Re: pg_dump --snapshot

From: Andres Freund <andres(at)2ndquadrant(dot)com>
To: Stephen Frost <sfrost(at)snowman(dot)net>
Cc: Simon Riggs <simon(at)2ndQuadrant(dot)com>, Tom Lane <tgl(at)sss(dot)pgh(dot)pa(dot)us>, Andrew Dunstan <andrew(at)dunslane(dot)net>, PostgreSQL-development <pgsql-hackers(at)postgresql(dot)org>
Subject: Re: pg_dump --snapshot
Date: 2013-05-07 14:15:26
Message-ID: 20130507141526.GA6117@awork2.anarazel.de
Views: Raw Message | Whole Thread | Download mbox | Resend email
Thread:
Lists: pgsql-hackers

Hi,

On 2013-05-07 08:54:54 -0400, Stephen Frost wrote:
> * Andres Freund (andres(at)2ndquadrant(dot)com) wrote:
> > > All of which I
> > > think I agree with, but I don't agree with the conclusion that this
> > > larger window is somehow acceptable because there's a very small window
> > > (one which can't be made any smaller, today..) which exists today.
> >
> > The window isn't that small currently:
>
> Agreed- but it also isn't currently possible to make it any smaller.

Uh.

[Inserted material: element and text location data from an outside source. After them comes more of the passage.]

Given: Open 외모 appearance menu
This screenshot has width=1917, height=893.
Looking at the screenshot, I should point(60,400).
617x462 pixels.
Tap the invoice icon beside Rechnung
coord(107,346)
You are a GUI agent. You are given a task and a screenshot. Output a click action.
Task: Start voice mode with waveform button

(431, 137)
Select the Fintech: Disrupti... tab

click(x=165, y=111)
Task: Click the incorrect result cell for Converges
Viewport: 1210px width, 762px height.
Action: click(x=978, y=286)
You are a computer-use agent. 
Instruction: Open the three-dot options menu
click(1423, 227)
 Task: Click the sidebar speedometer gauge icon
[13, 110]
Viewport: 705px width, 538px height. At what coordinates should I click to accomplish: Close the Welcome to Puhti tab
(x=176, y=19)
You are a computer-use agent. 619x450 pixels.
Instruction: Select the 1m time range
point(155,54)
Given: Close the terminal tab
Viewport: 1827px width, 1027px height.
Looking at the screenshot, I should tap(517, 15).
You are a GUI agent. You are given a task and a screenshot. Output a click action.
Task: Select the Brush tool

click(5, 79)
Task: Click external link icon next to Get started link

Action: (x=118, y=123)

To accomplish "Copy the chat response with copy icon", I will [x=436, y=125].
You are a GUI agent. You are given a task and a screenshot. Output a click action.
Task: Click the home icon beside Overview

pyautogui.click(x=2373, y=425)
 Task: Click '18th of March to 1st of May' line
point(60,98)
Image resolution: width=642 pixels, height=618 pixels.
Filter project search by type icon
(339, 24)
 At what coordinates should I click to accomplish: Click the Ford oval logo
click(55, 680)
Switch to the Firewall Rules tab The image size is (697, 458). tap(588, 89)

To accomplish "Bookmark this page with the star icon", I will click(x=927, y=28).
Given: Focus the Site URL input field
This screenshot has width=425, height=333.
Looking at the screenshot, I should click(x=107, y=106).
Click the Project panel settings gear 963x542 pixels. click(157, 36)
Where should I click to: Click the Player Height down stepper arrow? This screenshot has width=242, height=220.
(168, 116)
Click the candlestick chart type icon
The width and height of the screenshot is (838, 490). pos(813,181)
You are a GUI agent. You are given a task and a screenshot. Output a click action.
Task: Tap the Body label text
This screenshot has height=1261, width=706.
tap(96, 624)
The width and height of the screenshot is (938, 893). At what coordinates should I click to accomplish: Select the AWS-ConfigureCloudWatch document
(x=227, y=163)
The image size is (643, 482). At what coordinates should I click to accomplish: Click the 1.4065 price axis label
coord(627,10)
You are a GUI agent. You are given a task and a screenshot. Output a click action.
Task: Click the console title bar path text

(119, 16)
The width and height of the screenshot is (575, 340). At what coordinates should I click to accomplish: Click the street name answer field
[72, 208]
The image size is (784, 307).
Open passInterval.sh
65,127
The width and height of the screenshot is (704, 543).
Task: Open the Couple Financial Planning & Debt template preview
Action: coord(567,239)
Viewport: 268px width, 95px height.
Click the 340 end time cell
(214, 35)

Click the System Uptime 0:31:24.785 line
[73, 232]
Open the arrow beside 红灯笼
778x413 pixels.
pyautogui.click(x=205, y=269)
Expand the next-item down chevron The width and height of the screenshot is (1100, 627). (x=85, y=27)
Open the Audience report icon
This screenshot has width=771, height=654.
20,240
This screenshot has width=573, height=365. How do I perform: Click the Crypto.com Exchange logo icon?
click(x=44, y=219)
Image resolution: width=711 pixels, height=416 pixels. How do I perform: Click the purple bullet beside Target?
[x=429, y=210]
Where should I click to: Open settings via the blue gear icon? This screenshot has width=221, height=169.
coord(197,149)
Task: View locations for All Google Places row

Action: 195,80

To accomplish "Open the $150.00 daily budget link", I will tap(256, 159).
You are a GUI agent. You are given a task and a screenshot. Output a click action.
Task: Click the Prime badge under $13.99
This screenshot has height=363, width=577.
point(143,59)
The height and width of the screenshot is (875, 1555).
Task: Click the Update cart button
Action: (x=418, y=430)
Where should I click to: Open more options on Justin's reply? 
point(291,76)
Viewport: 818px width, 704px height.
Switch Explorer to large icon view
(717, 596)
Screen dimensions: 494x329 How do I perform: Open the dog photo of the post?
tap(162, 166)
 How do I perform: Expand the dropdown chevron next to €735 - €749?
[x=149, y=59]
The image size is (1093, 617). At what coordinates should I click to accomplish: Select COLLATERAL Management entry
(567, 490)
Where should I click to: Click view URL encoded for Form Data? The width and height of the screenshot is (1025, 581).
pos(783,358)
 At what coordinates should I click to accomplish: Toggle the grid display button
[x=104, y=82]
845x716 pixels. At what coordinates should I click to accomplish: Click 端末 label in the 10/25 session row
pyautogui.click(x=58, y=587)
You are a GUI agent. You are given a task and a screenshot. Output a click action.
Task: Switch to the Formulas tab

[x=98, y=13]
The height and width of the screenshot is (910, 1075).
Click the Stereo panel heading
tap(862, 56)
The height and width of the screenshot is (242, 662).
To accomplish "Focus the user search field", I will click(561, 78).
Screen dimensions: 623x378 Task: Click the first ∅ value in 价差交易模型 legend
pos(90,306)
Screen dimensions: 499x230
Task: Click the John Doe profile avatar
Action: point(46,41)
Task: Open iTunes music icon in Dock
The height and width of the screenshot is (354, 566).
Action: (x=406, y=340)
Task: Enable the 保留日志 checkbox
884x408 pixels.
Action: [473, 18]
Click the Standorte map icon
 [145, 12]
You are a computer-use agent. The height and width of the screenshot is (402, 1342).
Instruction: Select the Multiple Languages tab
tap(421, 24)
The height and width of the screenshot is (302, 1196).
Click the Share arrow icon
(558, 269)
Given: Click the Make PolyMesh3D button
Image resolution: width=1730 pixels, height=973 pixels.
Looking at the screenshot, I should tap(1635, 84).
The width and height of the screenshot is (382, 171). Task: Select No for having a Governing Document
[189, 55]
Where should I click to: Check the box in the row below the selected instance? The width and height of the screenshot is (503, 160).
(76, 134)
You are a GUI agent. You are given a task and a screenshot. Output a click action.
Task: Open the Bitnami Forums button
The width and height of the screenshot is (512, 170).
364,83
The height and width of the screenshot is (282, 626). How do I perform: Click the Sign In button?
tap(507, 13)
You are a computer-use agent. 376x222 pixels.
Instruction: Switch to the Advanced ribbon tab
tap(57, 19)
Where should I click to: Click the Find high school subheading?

Why not? I think this is what needs to be fixed instead of making
the hole marginally smaller elsewhere. You can trivially reproduce the
problem with pg_dump today:

S1:
$ psql postgres
=# CREATE DATABASE pgdumptest;
=# CREATE DATABASE pgrestoretest;
=# \c pgdumptest
=# CREATE TABLE tbl(id serial primary key, data_a int8, data_b float8);
=# INSERT INTO tbl(data_a, data_b) SELECT random()::int, random() FROM generate_series(1, 10);
=# BEGIN;
=# ALTER TABLE tbl RENAME COLUMN data_a TO data_swap;
=# ALTER TABLE tbl RENAME COLUMN data_b TO data_a;
=# ALTER TABLE tbl RENAME COLUMN data_swap TO data_b;

S2:
$ pg_dump pgdumptest > /tmp/pg_dump.sql

S1:
=# COMMIT;

S2:
$ psql pgrestoretest -f /tmp/pgdump.sql
psql:/tmp/pgdump.sql:87: ERROR: invalid input syntax for integer: "0.944006722886115313"
CONTEXT: COPY tbl, line 1, column data_a: "0.944006722886115313"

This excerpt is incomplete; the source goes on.